Siz bakmayın, KCK yöneticisi Mustafa Karasu'nun, "Emanet oy yok, HDP aldığı oyları ilkeleri sayesinde aldı" demesine...
Emanet veya stratejik...
Kelime çok önemli değil. AK Parti'nin milletvekili sayısını azaltmak amacıyla oyunu HDP'ye veren bir kesim olduğu biliniyor.
Araştırmacı Adil Gür'ün hesaplarına göre, HDP oylarının yüzde 14'ü bu şekilde verilmiş.
HDP 6 milyon 284 bin oy aldığına göre... Demek ki 880 bin oy... "AK Parti, Erdoğan'ı Başkan yapacak çoğunluğa erişemesin" diye düşünenler tarafından HDP'ye verildi.
HDP'yi bu şekilde destekleyen seçmenin tipi az çok biliniyor: Genç (21 yaşında olabilir) ve kentli... Eğitimli... Kürt veya Kürtçü değil ama özgürlükçü... Marjinal hareketlere empati ve sempatiyle bakıyor. (Uzatmayayım, gözünüzün önüne gelmiştir işte...)
Bir AK Partili, bu seçmen için, "Gezi'de yapamadıklarını sandıkta yaptılar" dedi.
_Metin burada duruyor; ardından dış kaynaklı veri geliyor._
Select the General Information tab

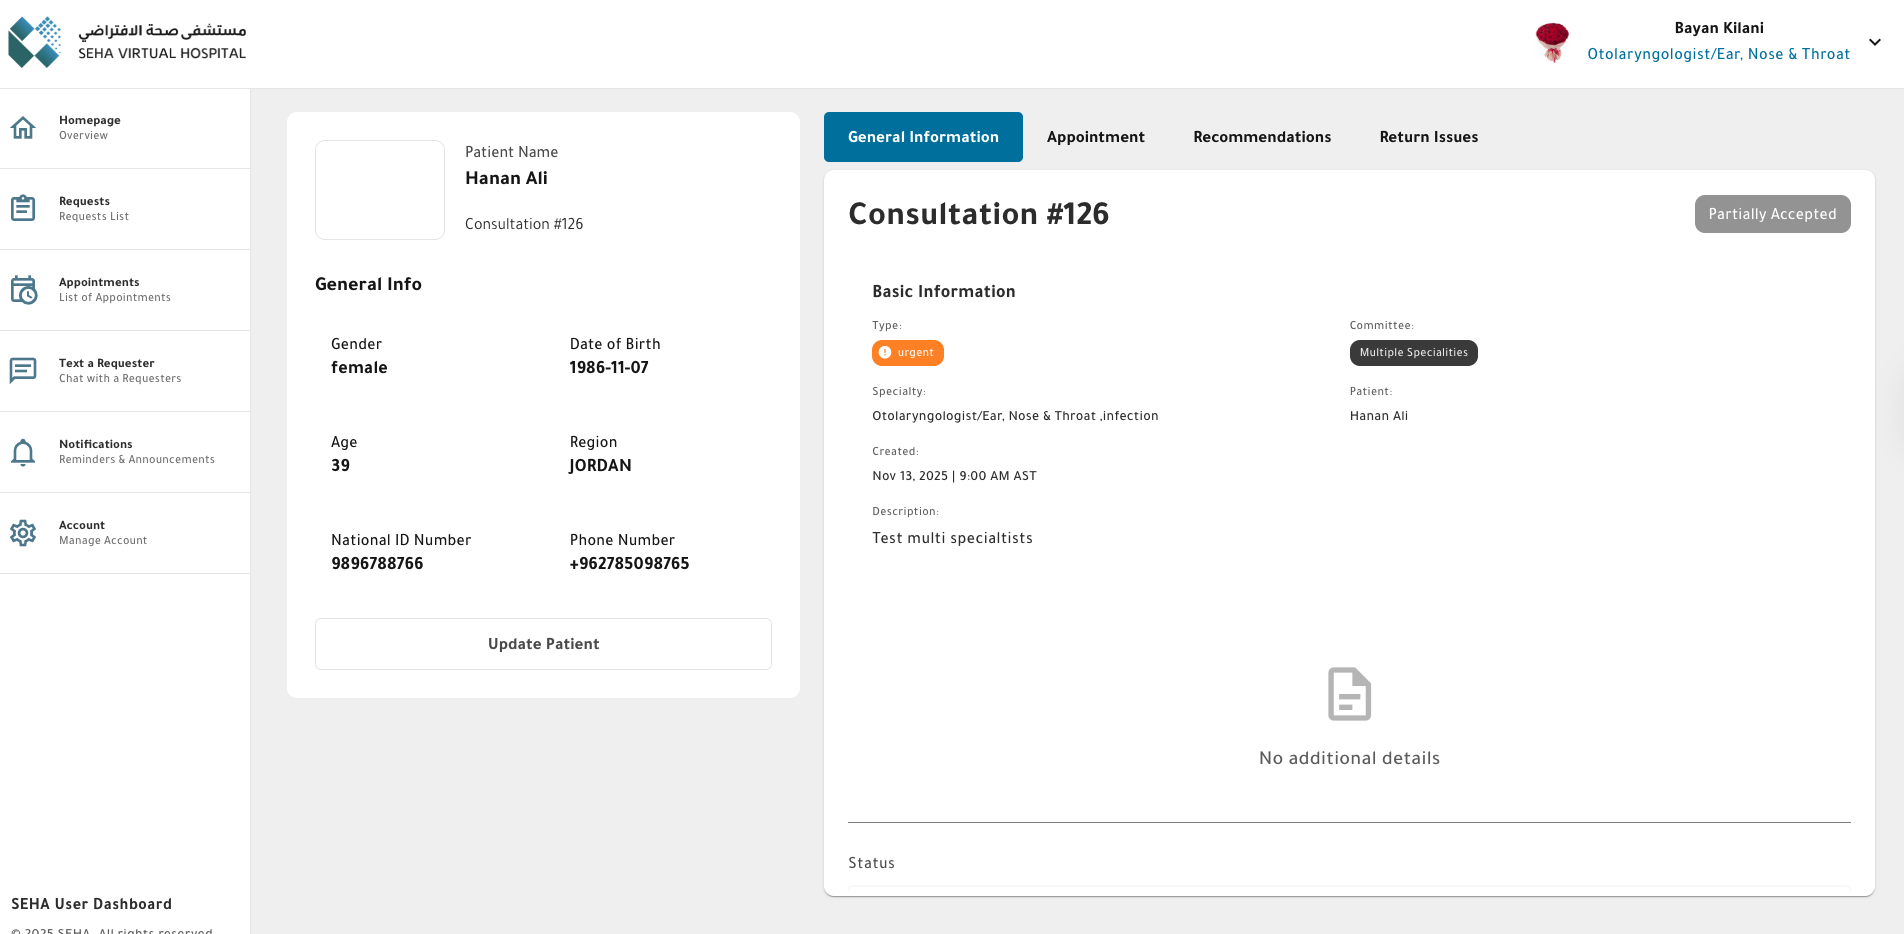click(922, 137)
Gezi olaylarını "darbe" diye niteliyor, dolayısıyla bu kesimi sandıkta da darbe yapmakla suçluyordu...
Oy vererek darbe yapıldığını iddia etmek, akıllara ziyan bir yorum. Ancak sözleri sosyolojik açıdan yanlış değil: Gezi olaylarına katılan veya sempatiyle bakan kesim, HDP'ye oy verdi.
Bunlar mutlak değil istatistiksel doğrular... Bu yüzden içlerinde sürüyle istisna var.
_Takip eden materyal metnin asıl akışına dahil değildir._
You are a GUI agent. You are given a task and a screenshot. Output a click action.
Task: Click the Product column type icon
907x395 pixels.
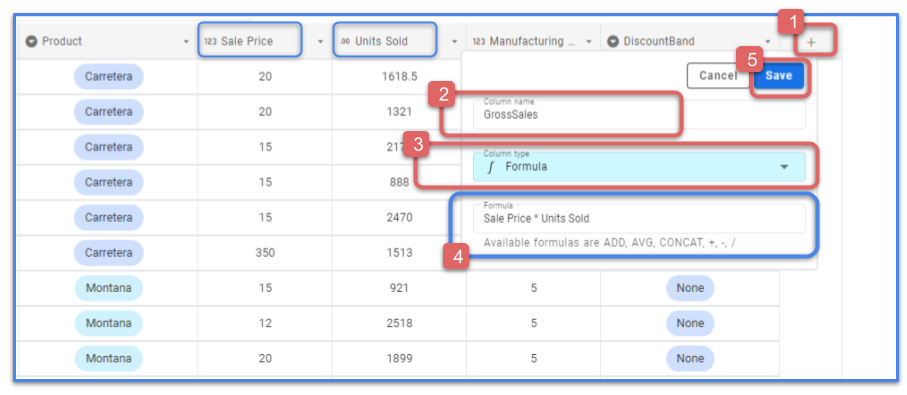tap(32, 41)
Şimdi size öyle bir istisnadan söz edeceğim ki... Yukarıda profilini çizdiğimiz seçmenle hiçbir ortak paydası bulunmuyor.
Bir zamanlar hayrandı
Dolayısıyla tam da AK Parti'nin ders çıkarması gereken bir örnek... Eğer bu örnek de "Yahu biz gerçekten bazı yanlış işler yapmışız" demelerine yol açmazsa... Geçmiş olsun!
Adına Raci diyeceğim ahbabımız 81 yaşında. Yıllar vücudunu yıpratmış olsa da; hem sayısal, hem de sosyal açıdan zihni pırıl pırıl! İstanbul doğumlu Raci Bey gençliğinde Demokrat Parti'yi desteklemiş. 1960 Darbesi'nde yapılanları gördüğünden beri sıkı bir CHP karşıtı.
1960'larda Demirel'e, 1980'lerde Özal'a oy vermiş. Yani tam bir merkez sağ seçmen ki bu niteliği işadamı kimliğiyle de uyuşuyor.
Ayrıca inançlı bir kişi: Namaz kılar, sağlığı elverdiği ölçüde oruç tutar. Hacca gittiğini de biliyorum.
2007 ve 2011 seçimlerinde AK Parti'ye oy veren Raci Beyin siyasi kahramanı Erdoğan'dı. Ne zaman karşılaşsak eski liderlerle kıyaslayarak över, hizmetlerini sayıp dökerdi.
Derken Raci Bey değişmeye başladı. Bilhassa Ortadoğu politikasını yanlış buluyordu. Zamanla memnuniyetsizliği iç politikaya da uzandı.
15 gün önce karşılaştık. Oy vermeye gidip gitmeyeceğini sordum. "Ha, reyimi kime atacağımı vereceğimi öğrenmek istiyorsun aslında" dedikten sonra, ağzımı bir karış açık bırakan bir laf etti: "Eğer gidersem, HDP'ye vereceğim."
Yok artık! Gezi olaylarını tasvip etmeyen, Cemaat'in arkasında dış güçlerin olduğuna inanan, Kürt hareketinin bir gün Türkiye'yi böleceğini düşünen ve yakın yıllara kadar Erdoğan hayranı olan 81 yaşındaki işadamı mümini böyle konuşturan neydi?
Cumhurbaşkanı Erdoğan'ın ve AK Parti'nin önümüzdeki dönemde izleyeceği çizgi, bu siyasi soruyu ciddiye alıp almadığını gösterecek.
Raci Beyleri küstüren bir partinin, başarılı olma ihtimali var mı?